Abbas a désigné l'OLP comme "l'unique et légitime représentant du peuple palestinien" quoique le Hamas ait gagné les élections de 2006 contre l'Autorité palestinienne et qu’il ait pris le contrôle total de Gaza. Abbas dit que les Palestiniens continueraient leur "résistance pacifique", une "résistance pacifique" prenant la forme d'attaques terroristes qui ont déjà fait des milliers de victimes israéliennes... Il dit que les Palestiniens ne sont "armés que de leurs rêves" sans mentionner les milliers de missiles de Gaza pointés sur Israël ni les armes lourdes qui ont été introduites illégalement en Cisjordanie depuis1995. Abbas a affirmé en gardant la tête haute, que sa décision d’obtenir unilatéralement la reconnaissance d'un Etat aux Nations unies sans un accord de paix avec Israël "était une confirmation que nous n'entreprenons pas une démarche unilatérale." Il affirma que la présence d'Israël sur une partie de la Cisjordanie est la "seule occupation au monde", alors qu’en réalité, il y a des dizaines d'occupations dans le monde, par exemple celle du Tibet par la Chine, celle de Chypre par la Turquie ou celle du Sahara occidental par le Maroc.

Si l’affaire défendue par Abbas était solide, il n'aurait pas eu recours à une si longue liste de falsifications. Sa capacité de convaincre sera déterminée par le nombre de gens qui tomberont dans le piège de ses mensonges. Comme son prédécesseur Yasser Arafat, Mahmoud Abbas peut compter sur un allié très fidèle : la chaîne de TV publique française France 2.

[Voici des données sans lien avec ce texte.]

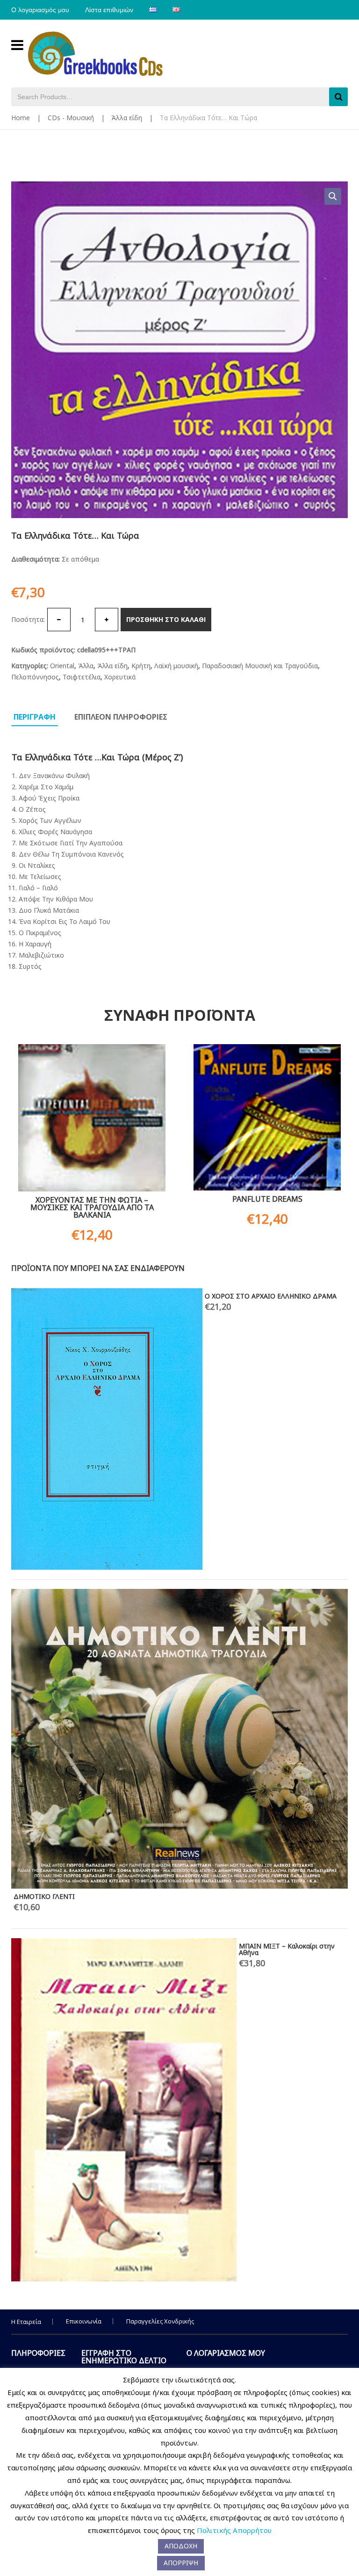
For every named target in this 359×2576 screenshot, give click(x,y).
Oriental (62, 665)
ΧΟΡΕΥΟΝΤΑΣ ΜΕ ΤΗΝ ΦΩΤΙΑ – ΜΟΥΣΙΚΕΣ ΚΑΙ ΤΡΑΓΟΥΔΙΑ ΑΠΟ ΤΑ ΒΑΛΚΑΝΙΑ (92, 1207)
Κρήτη (141, 665)
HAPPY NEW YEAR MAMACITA (60, 1296)
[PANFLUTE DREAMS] (267, 1117)
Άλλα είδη (127, 117)
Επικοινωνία (83, 2321)
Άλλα (85, 665)
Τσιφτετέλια (82, 676)
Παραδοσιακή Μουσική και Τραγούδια (260, 665)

Le 30 septembre 2000, France 2 a diffusé un épisode tragique qui était presque certainement une mise en scène et un truquage : le "meurtre" de Muhammad al Dura par "les Juifs". Les images, prises par le caméraman palestinien Talal Abu Ramah et diffusées de façon irresponsable par les soins du correspondant local de France 2, Charles Enderlin, devinrent le principal détonateur de la "deuxième Intifada". La violence se déchaîna à Gaza et en Cisjordanie au cri de "Vengeance pour le sang de Mohamed al Dura !".

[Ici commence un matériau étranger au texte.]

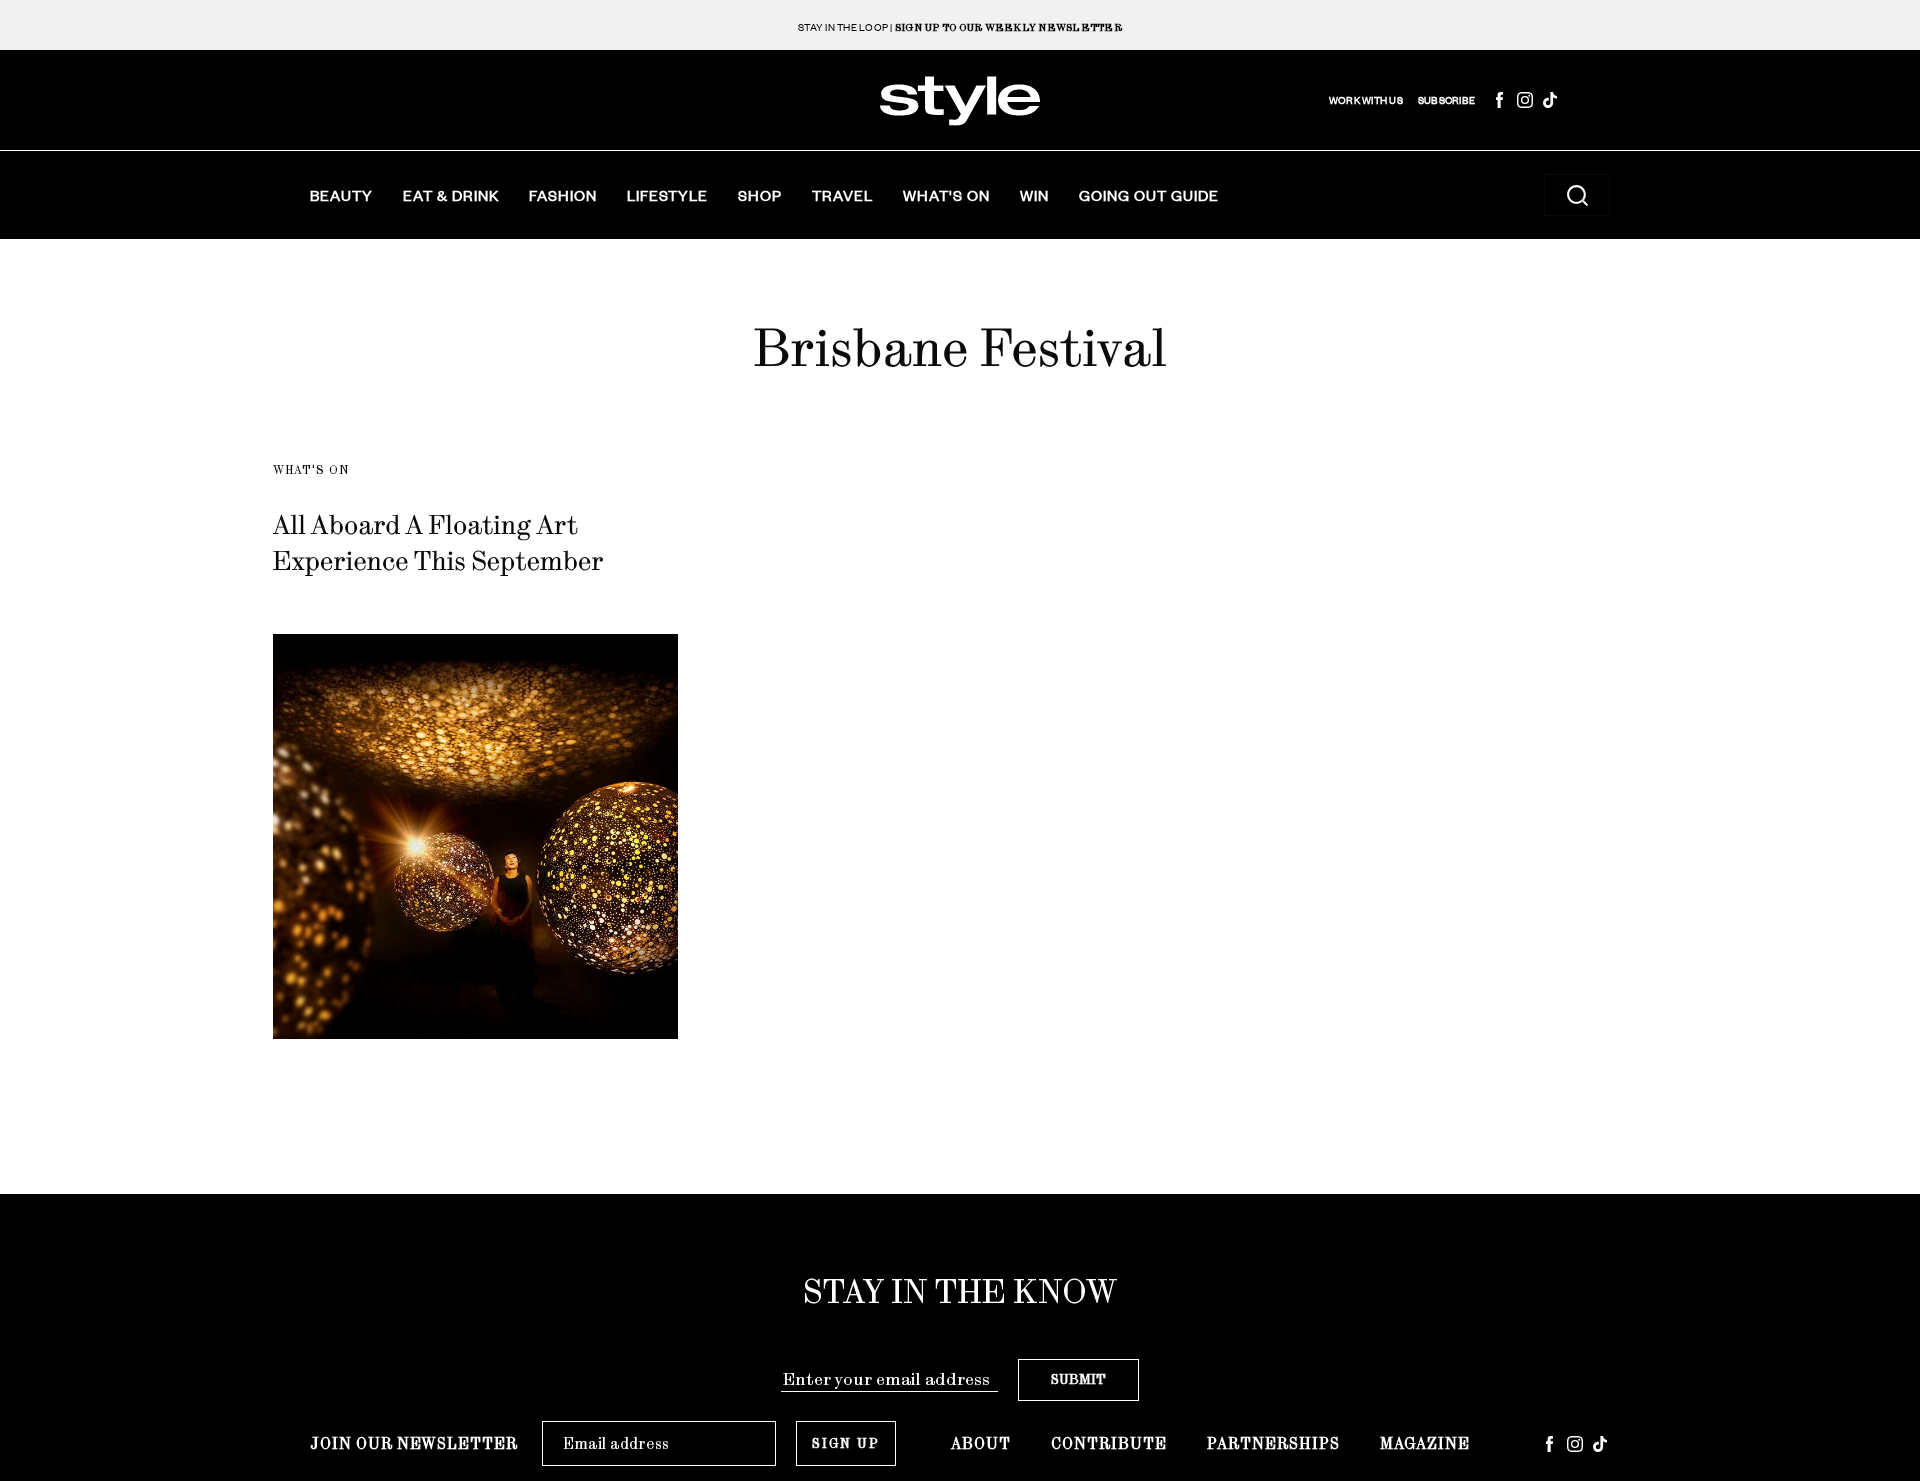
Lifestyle (667, 195)
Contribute (1109, 1443)
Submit (1078, 1379)
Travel (842, 195)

Daniel Pearl fut décapité une photo de Mohamed al Dura en toile de fond, et une image de la scène fut introduite dans la plaie béante de son cou.

Onze ans après, France2 s'investit à nouveau dans la cause palestinienne en prenant part activement encore une fois à la propagande de Abbas. Le 3 octobre 2011, France 2 a diffusé un reportage spécial sur la "Palestine". En deux mots, cela se présente ainsi. Le Plan de partage de 1947 n'a pas fonctionné et les deux parties en sont responsables ; le gouvernement de l’Autorité Palestinienne de Cisjordanie a fait de cette terre une Suisse du Moyen-Orient. Quant à Gaza, tout ce que souhaite le Hamas est la paix, et si des missiles pleuvent sur Israël c'est toujours en réponse à des attaques et des agressions injustifiées d'Israël. Israël vole l'eau des Palestiniens et il ont transformé la verdoyante Vallée du Jourdain en un désert. Les "colons" juifs sont arrivés à Hébron pour la première fois en 1968 et depuis lors, ils terrorisent les Palestiniens sans espoir. La "résistance" palestinienne est toujours pacifique et dépourvue de mauvaises intentions ; l'unique raison pour laquelle Israël bénéficie encore de l'appui des Etats Unis est à rechercher dans l'argent de l’AIPAC, dans l'intimidation et le contrôle des hommes politiques et des médias. Les 7 millions de descendants des refugiés palestiniens depuis 1948 ne peuvent pas être intégrés dans les pays d'accueil (comme le Liban) et ils ont le droit de retourner en Israël.

Le scénario du reportage spécial de France 2 aurait pu être écrit par Mahmoud Abbas en personne. Ses effets ne seront probablement pas aussi dramatiques que ceux de la mise en scène de la mort d’Al Dura. Mais la troisième Intifada, une Intifada du mensonge et de la propagande, a été lancée, une fois encore, France 2 lui aura prêté main forte.